Fiber is important for digestive and heart health and so much more. Increasing fiber intake can lower the risk of diseases including heart disease, diabetes, diverticular disease, constipation and colon cancer, increases satiety and promotes overall health. Research shows almost 94% of Americans aren’t getting enough fiber every day.
What Is Fiber?
Dietary fiber is material from plant cells that cannot be broken down by enzymes in the human digestive
tract. There are two important types of fiber: water-soluble and water-insoluble.
- Soluble fiber absorbs water during digestion. Increasing fiber intake can help lower cholesterol and regulate blood sugar levels. Soluble fiber can be found in fruits (such as apples, oranges and grapefruit), vegetables, legumes (such as dry beans, lentils and peas), barley, oats and oat bran.
- Insoluble fiber remain unchanged during digestion. They promote normal movement of intestinal contents, preventing constipation. Insoluble fiber can be found in fruits with edible peel or seeds, vegetables, whole grain products (such as whole-wheat bread, pasta and crackers), bulgur wheat, stone ground corn meal, cereals, bran, rolled oats, buckwheat and brown rice.
How Much Fiber Do I Need?
The Dietary Guidelines for Americans state that women older than 14 years should get at least 25 to 28 grams of fiber in a day, while men should aim for 31 to 34. A more general, reliable target is 25 to 30 grams of fiber per day.
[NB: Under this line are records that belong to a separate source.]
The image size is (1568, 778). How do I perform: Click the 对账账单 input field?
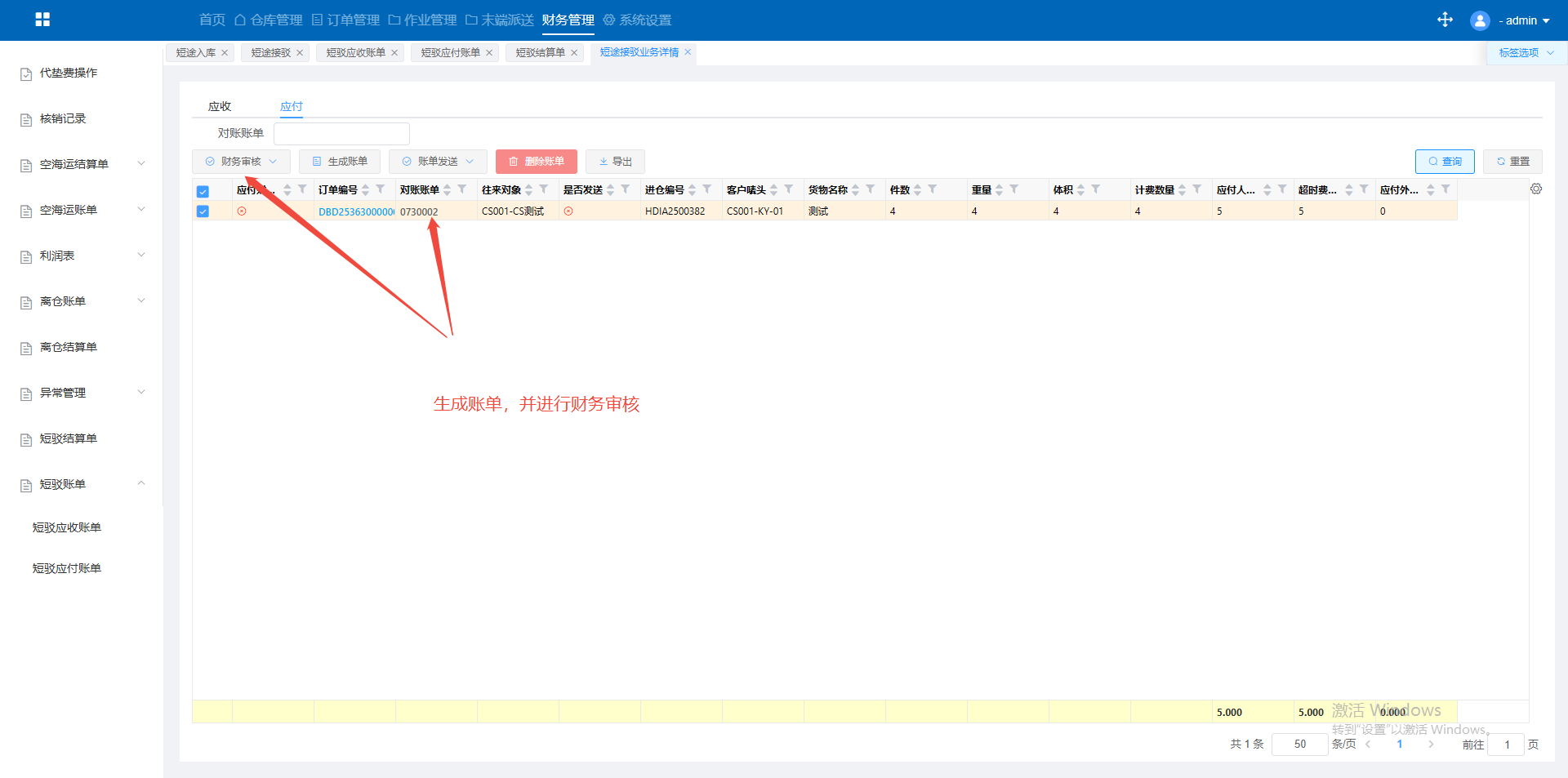pyautogui.click(x=341, y=134)
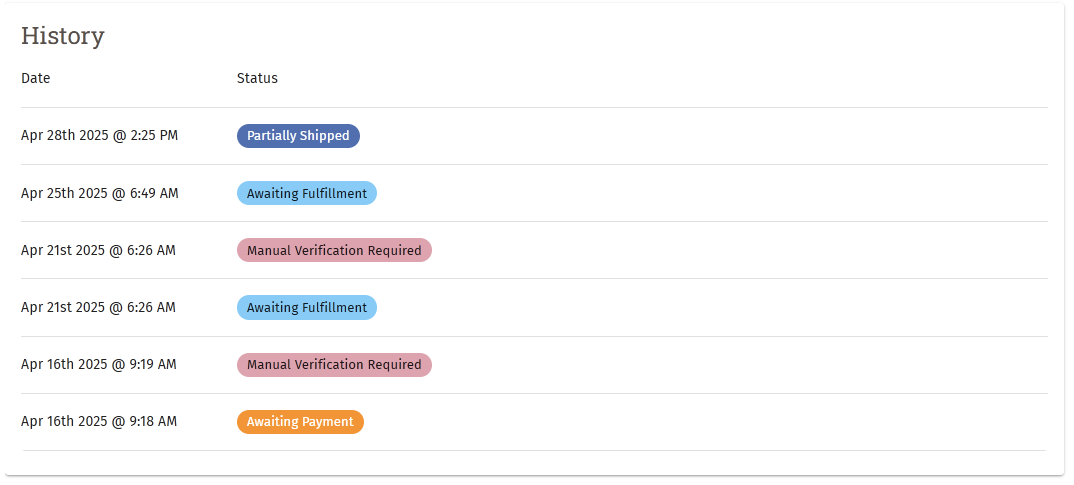Image resolution: width=1074 pixels, height=485 pixels.
Task: Open Manual Verification Required badge from Apr 21st
Action: 334,250
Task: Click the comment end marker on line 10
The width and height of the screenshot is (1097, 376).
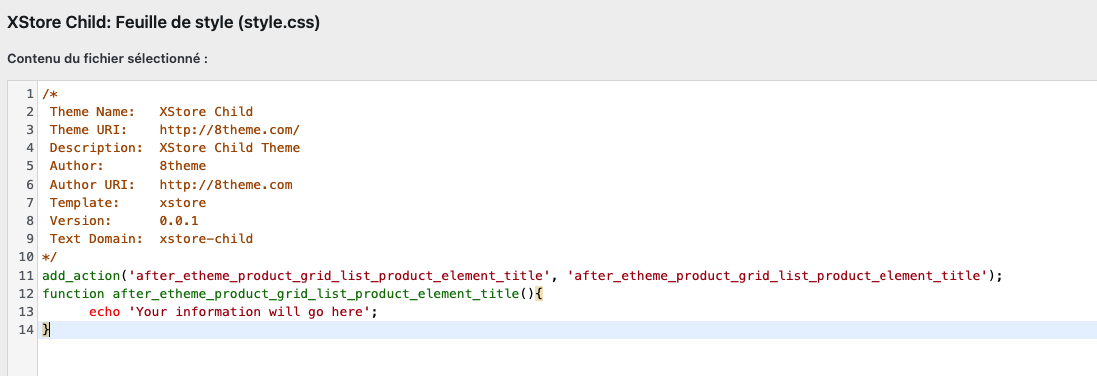Action: coord(50,258)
According to the DGA, more than 90% of women and 97% of men are not getting enough fiber into their diet. The average American only consumes between 10 to 15 grams of fiber in a day. So what does it take to get more fiber into your diet?
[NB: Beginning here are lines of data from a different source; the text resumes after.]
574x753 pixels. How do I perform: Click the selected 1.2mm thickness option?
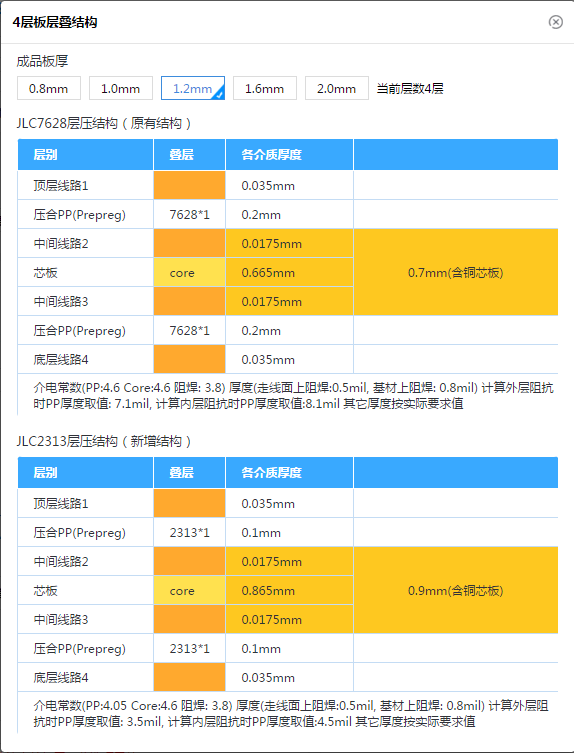193,88
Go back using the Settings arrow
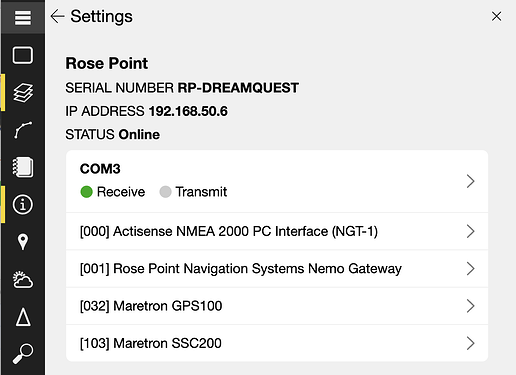The height and width of the screenshot is (375, 516). [x=57, y=16]

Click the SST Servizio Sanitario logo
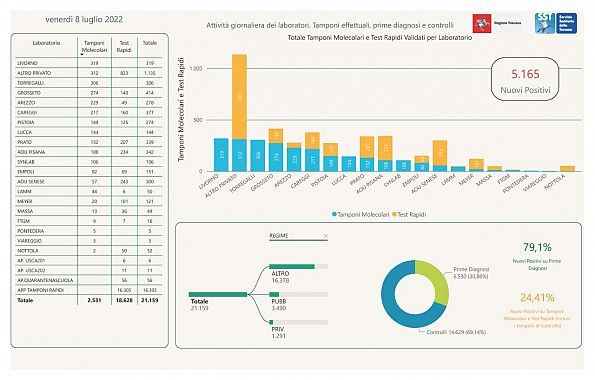(x=556, y=23)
How Do I Increase Fiber In My Diet?
The easiest solution to increasing fiber intake is to swap out habitual foods you eat with high-fiber foods. For example, if you have a sandwich for lunch, look for whole-grain bread that has higher fiber content, between three to five grams per slice. If each slice of your sandwich has five grams of fiber, that’s 10 grams already! Other whole-grain swaps to consider include pasta, tortillas, brown rice, and crackers.
Another easy way to meet your fiber needs is by adding high-fiber foods to the meals you’re already eating. For example, if you start the day with Greek yogurt, add in some raspberries (eight grams of fiber per cup), chia seeds (five grams per tablespoon), and almonds (three grams per one ounce). Oatmeal is a great high- fiber breakfast (four grams per one cup cooked), as well as avocado (five grams per half-avocado). Smash the avocado onto whole grain toast, and you’re almost half way to your daily fiber needs.
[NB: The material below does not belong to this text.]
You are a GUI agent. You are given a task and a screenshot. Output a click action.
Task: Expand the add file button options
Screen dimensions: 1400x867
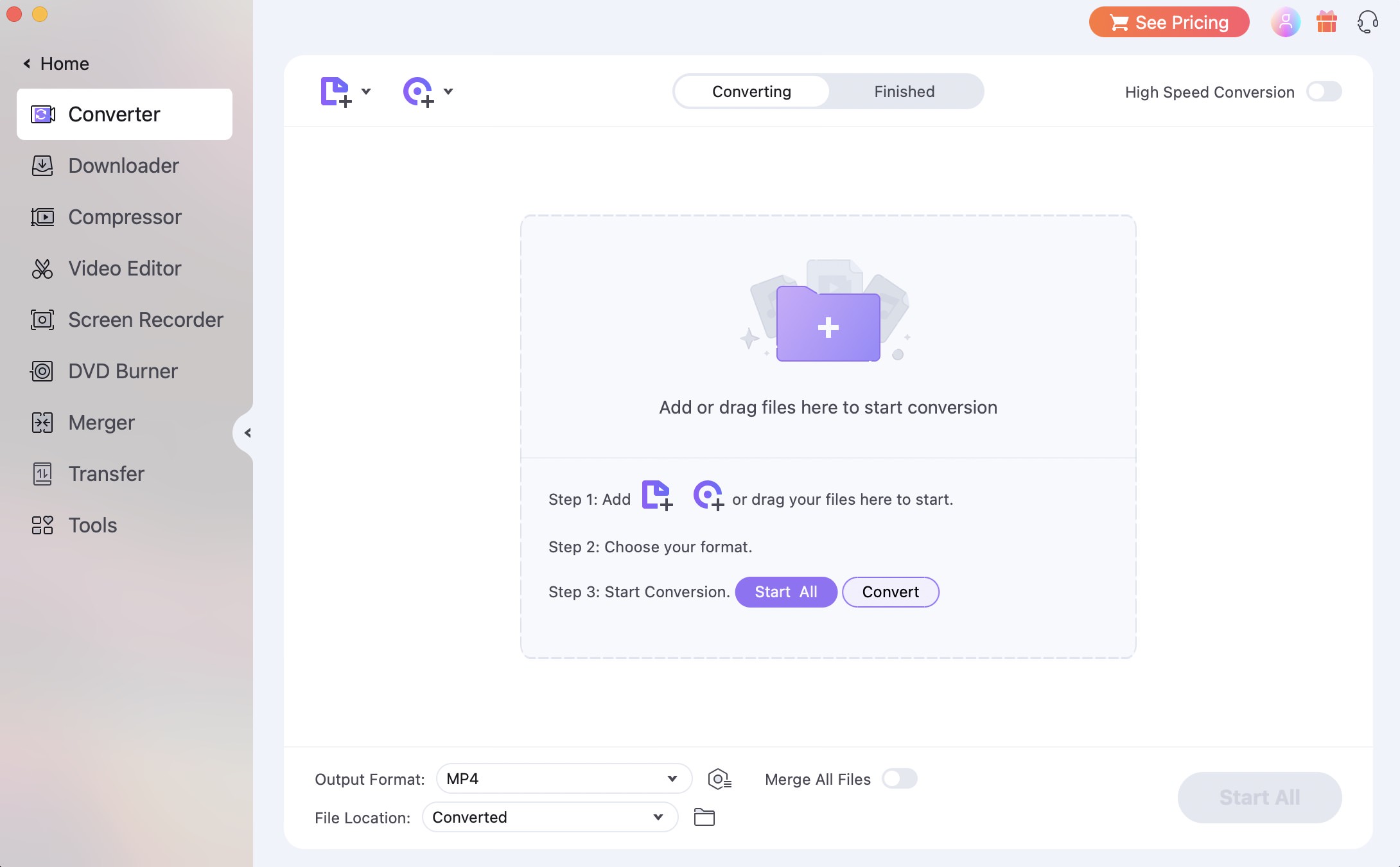click(366, 91)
Increase fiber at lunch and dinner by making at least half your plate vegetables. Start the meal off with a side salad topped with ½ cup garbanzo beans or black beans (7 grams fiber).
If you prefer starch on the side, high-fiber starches are some of the best sources of this particular nutrient. One cup of black beans contains 15 grams of fiber, while potatoes (both white and sweet) contain four grams.
Tips to Increasing Fiber
It’s important to note that you should always drink an adequate amount of water with your fiber intake to
help with the process of digesting fiber. A rule of thumb is to drink one liter (just over four cups) of water with every 10 grams of fiber you consume.
Water is also essential for avoiding uncomfortable gas or bloating during the digestion process, which can happen if you consume too much fiber at once. If your body isn’t used to taking in that much fiber, you will likely experience intestinal gas, abdominal bloating, and cramping. Instead, be sure to increase your fiber gradually over a few weeks, as if you’re training your digestive tract to adjust. If you’re currently getting 10 grams of fiber per day, increase by 3-5 grams a day every few days until you get to your recommended fiber needs.
Signs That You’re Not Getting Enough Fiber
While the average American only gets around 10-15 grams of fiber a day, some may even be getting less,
which can cause a series of health issues. Some of those signs of a low-fiber diet include:
- High cholesterol
- Weight gain
- Feeling hungry
- High blood sugar
- Digestive pain
Should I Take a Fiber Supplement?
Along with getting more fiber from dietary sources, some might find it helpful to also add a fiber
supplement into their routine. Talk with your doctor to understand if this is right for you. One of the most
popular forms of supplemental fiber is psyllium husk, a natural form of soluble fiber. Psyllium husk can help lower cholesterol, relieve constipation and diarrhea, and treat other intestinal problems like irritable bowel syndrome and hemorrhoids.